I have multiple csv files on a datalake.我在数据湖上有多个 csv 文件。 I can connect to the datalake and can even list the files.我可以连接到数据湖,甚至可以列出文件。 But I need to put these files in one dataframe, so I can load this dataframe to SQL.但是我需要将这些文件放在一个数据框中,这样我就可以将这个数据框加载到 SQL 中。 Loading to SQL is also no problem.加载到SQL也没有问题。 The problem is that only the content of the last file in the datalakefolder is read und written to SQL (and thus also in the dataframe).问题是只有 datalakefolder 中最后一个文件的内容被读取和写入 SQL(因此也在数据框中)。 Probably because the dataframe is overwritten each time.可能是因为数据帧每次都被覆盖。 But I don't know how to append data to the dataframe on each cycle Here's the code I use:但我不知道如何在每个周期将数据附加到数据框这是我使用的代码:

    for file in dayfolders.collect():
      filename = file.name
      pathname = file.path
      tablename = "Obelix" 
      if filename.endswith(".csv"): 
          df = spark.read.format("csv")\
          .option("inferschema", "true")\
          .option("header","true")\
          .load(file.path)
          continue
      else:
          continue 

If I put the statement print(filename) directly after the the for statement I can see it loops through the three files.如果我将语句 print(filename) 直接放在 for 语句之后,我可以看到它循环遍历三个文件。 All files seperatly are processed just fine所有文件单独处理就好了

You can import using a list of files.您可以使用文件列表导入。 They'll be automatically combined together for you.它们会自动为您组合在一起。

csv_import = sqlContext.read\
  .format('csv')\
  .options(sep = ',', header='true', inferSchema='true')\
  .load([file.path for file in dayfolders.collect()])\
  .createOrReplaceTempView(<temporary table name>)

If you're set on reading in files as individual dataframes then you need to union each dataframe together:如果您打算将文件作为单独的数据帧读取,那么您需要将每个数据帧联合在一起:

for ind, file in enumerate(dayfolders.collect()):
  if ind == 0:
    df = spark.read.format("csv")\
      .option("inferschema", "true")\
      .option("header","true")\
      .load(file.path)
  else:
    df = df.union(spark.read.format("csv")\
      .option("inferschema", "true")\
      .option("header","true")\
      .load(file.path))

I do not recommend you do that.我不建议你这样做。 Just use the first method.使用第一种方法即可。
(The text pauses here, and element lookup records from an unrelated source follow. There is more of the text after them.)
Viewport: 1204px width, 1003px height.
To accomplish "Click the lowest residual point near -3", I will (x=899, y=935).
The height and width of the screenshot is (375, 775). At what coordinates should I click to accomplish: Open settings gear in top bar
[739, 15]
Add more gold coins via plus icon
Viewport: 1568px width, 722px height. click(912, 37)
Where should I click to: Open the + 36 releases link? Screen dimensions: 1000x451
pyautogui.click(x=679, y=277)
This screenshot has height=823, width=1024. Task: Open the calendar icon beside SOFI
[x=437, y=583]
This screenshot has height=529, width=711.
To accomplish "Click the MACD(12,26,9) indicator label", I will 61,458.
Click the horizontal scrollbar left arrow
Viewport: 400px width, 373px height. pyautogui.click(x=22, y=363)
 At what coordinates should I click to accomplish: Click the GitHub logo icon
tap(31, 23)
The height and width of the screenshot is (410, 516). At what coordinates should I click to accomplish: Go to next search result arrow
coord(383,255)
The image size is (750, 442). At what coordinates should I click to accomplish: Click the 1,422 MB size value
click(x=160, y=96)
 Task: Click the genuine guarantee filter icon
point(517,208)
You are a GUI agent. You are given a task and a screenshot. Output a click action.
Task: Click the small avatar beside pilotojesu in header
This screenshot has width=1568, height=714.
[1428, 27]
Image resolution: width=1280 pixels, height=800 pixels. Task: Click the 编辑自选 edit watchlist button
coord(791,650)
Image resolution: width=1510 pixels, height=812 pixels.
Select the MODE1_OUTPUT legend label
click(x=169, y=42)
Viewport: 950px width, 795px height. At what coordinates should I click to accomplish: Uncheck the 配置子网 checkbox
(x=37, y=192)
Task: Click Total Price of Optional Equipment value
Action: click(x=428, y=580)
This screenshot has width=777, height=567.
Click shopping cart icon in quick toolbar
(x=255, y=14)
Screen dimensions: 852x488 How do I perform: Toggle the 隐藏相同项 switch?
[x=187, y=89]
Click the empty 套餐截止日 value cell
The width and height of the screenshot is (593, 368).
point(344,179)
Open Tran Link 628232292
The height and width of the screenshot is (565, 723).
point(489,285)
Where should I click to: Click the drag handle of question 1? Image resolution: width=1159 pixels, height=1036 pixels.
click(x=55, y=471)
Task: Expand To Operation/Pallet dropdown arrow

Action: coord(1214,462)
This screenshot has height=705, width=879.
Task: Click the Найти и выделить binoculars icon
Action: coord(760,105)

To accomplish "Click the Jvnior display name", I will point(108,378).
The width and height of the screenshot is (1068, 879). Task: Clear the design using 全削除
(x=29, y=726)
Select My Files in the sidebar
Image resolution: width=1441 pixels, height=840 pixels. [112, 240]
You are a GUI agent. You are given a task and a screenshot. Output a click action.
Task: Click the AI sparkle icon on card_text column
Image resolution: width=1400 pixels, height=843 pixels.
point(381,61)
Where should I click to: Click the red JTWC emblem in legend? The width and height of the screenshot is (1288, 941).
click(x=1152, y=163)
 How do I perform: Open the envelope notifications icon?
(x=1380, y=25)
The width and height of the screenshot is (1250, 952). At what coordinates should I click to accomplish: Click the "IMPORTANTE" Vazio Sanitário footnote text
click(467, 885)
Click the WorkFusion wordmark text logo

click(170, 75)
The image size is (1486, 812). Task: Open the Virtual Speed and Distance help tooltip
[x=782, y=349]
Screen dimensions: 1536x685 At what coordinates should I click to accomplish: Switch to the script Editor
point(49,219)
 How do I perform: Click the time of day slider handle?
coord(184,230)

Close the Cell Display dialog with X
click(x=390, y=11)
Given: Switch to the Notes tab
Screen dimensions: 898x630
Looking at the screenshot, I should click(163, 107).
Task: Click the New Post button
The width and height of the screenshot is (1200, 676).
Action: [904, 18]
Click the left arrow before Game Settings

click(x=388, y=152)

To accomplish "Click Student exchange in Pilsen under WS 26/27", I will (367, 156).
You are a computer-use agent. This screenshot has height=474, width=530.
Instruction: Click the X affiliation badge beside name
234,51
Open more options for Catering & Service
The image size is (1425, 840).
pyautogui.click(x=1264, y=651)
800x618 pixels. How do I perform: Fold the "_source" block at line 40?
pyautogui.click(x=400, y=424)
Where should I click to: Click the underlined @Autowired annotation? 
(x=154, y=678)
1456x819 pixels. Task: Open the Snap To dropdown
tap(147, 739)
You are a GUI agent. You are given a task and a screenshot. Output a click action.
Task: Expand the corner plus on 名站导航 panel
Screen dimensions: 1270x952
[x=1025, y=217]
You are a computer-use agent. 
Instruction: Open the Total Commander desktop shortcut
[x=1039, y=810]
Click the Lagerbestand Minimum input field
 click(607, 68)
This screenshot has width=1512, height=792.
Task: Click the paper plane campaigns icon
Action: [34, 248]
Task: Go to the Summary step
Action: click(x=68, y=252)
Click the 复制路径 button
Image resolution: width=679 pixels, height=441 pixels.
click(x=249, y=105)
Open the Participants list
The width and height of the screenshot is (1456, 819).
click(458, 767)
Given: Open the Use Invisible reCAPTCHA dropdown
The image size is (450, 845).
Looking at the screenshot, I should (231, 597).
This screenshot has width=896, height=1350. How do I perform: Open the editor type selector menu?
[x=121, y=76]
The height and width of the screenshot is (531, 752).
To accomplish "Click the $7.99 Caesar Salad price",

You dont have to give the ForLoop.You can give "dayfolders/*.csv" in load and it will load all the files directly and combines it to a dataframe.您不必提供 ForLoop。您可以在加载中提供“dayfolders/*.csv”,它会直接加载所有文件并将其组合到一个数据帧中。

f = spark.read.format("csv")\
          .option("inferschema", "true")\
          .option("header","true")\
          .load(dayfolders/*.csv")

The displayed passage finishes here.